Re: Office 2007 is fine
>>"First, this is wrong, as I'm pretty sure the numbers after "row" and "col" are variable (one entry for each combination)"
True, but modern compression techniques handle that. If you have a sequence like the following:
<row 1><col 1>{empty}</col 1></row 1>
<row 2><col 1>{empty}</col 1></row 2>
<row 3><col 1>{empty}</col 1></row 3>
...
<row 999999><col 1>{empty}</col 1></row 999999>
Then compression will pull out the like parts and just preserve the sequence of the row numbers and how they fit into it. But it will actually go further. If it recognizes a simple sequence (e.g. incrementing by 1 each time), then it will codify that sequence instead.

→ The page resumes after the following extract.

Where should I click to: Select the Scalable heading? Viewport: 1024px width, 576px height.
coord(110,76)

The people who write compression algorithms are very, very smart. Both you and I could probably write something that does what I just described. So why expect someone who does it professionally not to? It takes a modern processor almost no time at all to expand a compression technique such as I just described. Compared to image compression, it's child's play.

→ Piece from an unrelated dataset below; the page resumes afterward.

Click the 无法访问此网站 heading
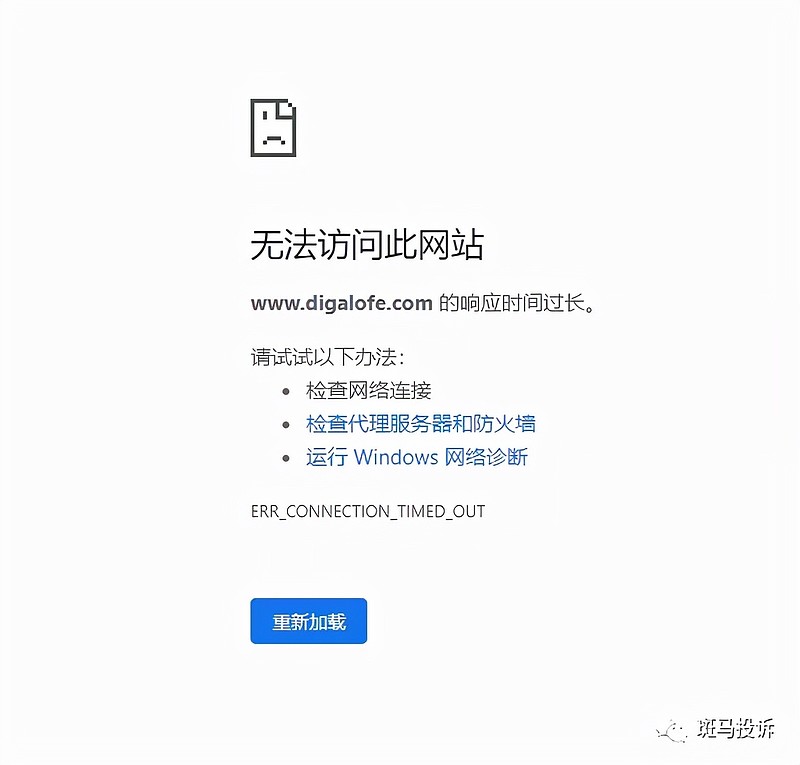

The OP was very wrong to suggest that this was "bloated" because they'd completely forgotten that docx is a container format that is compressed as standard.

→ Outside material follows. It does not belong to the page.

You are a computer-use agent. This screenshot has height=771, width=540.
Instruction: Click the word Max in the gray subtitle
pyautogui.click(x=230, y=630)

>>"Second, compression is not an excuse for something that could be solved by a less crappy format (Keeping the XML and adding a simple rule like "Saving : Empty cells are not be saved. Loading : If a cell is not defined in the file then it's considered empty" would do the trick)"
Have you actually tried this? I just created an workbook in Excel 2013. I put data in rows 1,2,3 and 5 and saved it. I then unpacked the file using 7zip and had a look.
Within the <sheetData> element are <row> elements each with an "r" attribute which is clearly the row number. I have enties for 1,2,3 and 5 but no row element for 4. So it seems it actually does do what you suggest. Probably there is something that the OP omitted to mention such as special formatting or references or similar. Or come to think of it, they're talking about Office 2007 which is eight years old and uses the very crap version of .docx that was rushed through ISO for marketing reasons. At any rate, modern versions of .docx omit the elements where possible - I've just checked.
But that "where possible" is important. If you add custom rules as you suggest, then you can quickly reach the point that it is no longer valid XML and then you create interoperability problems for third parties. And one of the big deals with .docx unlike their old proprietary formats, is that it is a standard that is open and can be used by third parties. Having your formats be valid XML is a MAJOR boost to that. You can't just decide you don't want to represent some of the XML elements because you feel like it. And as pointed out, they have minimal effect on file size due to modern compression techniques.